Rutland Plastics was established in January 1956 by Ron Smart and Don Ansell.  The company started with two moulding machines on a site just 100 yards from its existing factory.

Like many new ventures, there were sacrifices that had to be made to get things started.  The two owners sold their cars to raise the money to pay for those first machines.  Even moving into their new factory was not straightforward.
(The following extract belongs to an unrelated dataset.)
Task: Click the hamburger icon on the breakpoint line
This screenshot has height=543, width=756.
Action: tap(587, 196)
The original building was an old corn mill and the millstone had to be removed to make room for the moulding machines.


In the beginning, the company moulded plastic flowers progressing to accessories for budgerigars as their popularity boomed during 1950’s, moulding all manner of toys for a budgie from mirrors, ladders, little men that rocked backwards and forwards when pecked to feeders, etc.  Later, this developed into own branded toys for children to include the ‘Katie’ range for girls.

Rutland Plastics is now far removed from the toy market and is involved in a wide range of technical moulding work.  Key moments in the company’s history will be featured in a future article but for now, let’s take a trip down memory lane.
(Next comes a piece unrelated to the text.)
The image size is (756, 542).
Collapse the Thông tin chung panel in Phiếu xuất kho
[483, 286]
Are you old enough to remember the old plastic toys?  Even before they came from Hong Kong.  Perhaps you had a budgie as a pet?  If you did, maybe you had some items manufactured by Rutland Plastics in its cage?

You may remember playing with a plastic boat in the bath?  It was fun while it lasted but it wasn’t long before it would get dropped on the bathroom floor – styrenes were brittle and there was no such thing as bathroom carpet.  After such an accident it would never float again!  The boat in the picture still has the label on it from when it was displayed at a toy exhibition – 36 shillings per dozen (£1.80 – or 15p each!).

Without wishing to be sexist, there were also the toys aimed at little girls so that they could copy mummy when she did the housework.  The toaster came complete with plug and switchable socket and the toaster itself had a variable timer.


It was cheap imports in part that led to Rutland Plastics progressing from plastic flowers to toys.  It was a similar story that saw the company move away from toys to more trade moulding.

The company moved to its existing site in the early 1960s, a former crop drying barn.  By this time there were five moulding machines.  Growth here was fuelled by the addition of more trade moulding work – push buttons and nameplates for Ford, kitchen fittings, and so on.  The toy business was sold off as it was increasingly difficult to compete and Rutland Plastics became the ‘Injection Moulder to Industry’ that it is today.